A Menagerie Feels The Fire

This racy graphic tale of Partition scoops out reality and allegorises the state of the nation

A Menagerie Feels The Fire A Menagerie Feels The Fire

Before we get into the paratha and potatoes of this story, let’s be clear that this is not another Partition tale rising from the tomes—non-fiction and pulp alike—that we have swallowed, ruminated and digested. Countless depictions of those horrific days, since the Radcliffe Line was drawn and millions were uprooted from their hearths, have made most of these tales a stale topic; almost cartoonish at times. In a way, we have become desensitised to those horrors. Then again, Chhotu is a Partition story—“a parable of the past that is not removed from the present”. Part novel, part art and equal parts tender love and boundless suffering, this coming-of-age story is a commentary on something more pervasive and endemic if you scratch beneath the surface. It is a commentary on the violence and oppression that persist to this day.

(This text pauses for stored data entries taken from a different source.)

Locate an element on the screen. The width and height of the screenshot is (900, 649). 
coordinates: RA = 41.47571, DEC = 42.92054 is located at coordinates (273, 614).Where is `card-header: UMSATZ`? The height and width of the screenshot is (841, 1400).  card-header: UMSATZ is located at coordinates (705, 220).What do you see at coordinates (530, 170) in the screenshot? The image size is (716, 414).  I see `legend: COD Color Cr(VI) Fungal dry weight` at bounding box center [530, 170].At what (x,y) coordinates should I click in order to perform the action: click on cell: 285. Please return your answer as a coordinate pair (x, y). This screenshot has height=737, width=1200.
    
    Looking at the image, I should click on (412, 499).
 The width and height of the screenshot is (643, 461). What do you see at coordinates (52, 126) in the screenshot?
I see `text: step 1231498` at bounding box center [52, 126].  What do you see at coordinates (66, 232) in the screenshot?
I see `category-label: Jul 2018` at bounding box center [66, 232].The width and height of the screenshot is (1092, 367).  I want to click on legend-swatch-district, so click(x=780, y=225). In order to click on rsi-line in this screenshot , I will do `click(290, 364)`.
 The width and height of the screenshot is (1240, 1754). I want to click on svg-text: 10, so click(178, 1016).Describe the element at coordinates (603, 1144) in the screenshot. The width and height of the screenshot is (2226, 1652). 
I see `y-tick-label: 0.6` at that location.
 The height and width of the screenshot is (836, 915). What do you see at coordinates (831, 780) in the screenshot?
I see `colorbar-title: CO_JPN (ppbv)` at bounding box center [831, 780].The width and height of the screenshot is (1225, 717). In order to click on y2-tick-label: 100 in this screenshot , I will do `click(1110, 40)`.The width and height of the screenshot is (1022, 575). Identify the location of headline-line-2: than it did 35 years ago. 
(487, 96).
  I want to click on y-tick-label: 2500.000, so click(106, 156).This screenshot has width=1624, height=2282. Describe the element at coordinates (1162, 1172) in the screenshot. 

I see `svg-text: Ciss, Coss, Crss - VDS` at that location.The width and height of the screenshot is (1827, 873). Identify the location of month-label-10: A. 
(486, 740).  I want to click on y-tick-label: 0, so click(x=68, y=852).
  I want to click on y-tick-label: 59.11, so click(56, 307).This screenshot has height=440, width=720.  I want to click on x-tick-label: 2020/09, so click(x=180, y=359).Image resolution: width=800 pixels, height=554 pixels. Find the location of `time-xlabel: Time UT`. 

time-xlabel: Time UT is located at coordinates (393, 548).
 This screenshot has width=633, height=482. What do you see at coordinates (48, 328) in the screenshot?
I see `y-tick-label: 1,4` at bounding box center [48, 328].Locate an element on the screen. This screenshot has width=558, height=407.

On the face of it, Chhotu is about Chhotu, the orphan—a slap-happy schoolboy growing up in the lanes of Chandni Chowk, with best friend Pandey and love interest Heer, the new girl in the local­ity and school. The British are about to leave, freedom is a matter of days but something sinister is shuffling in the horizon. Just when Chhotu’s love is about to blossom, an aloo crisis hits uncle Bapu’s paratha business. The story then trapezes through a snaggle of pol­itical upheavals, communal blood-savagery and personal intrigue—almost Bollywoodish, like the “golden age SRK trifecta: K3G, Kuch Kuch, and DDLJ”. But all along, you could feel love radiating from the pages, up to a letter from Srinagar at the end.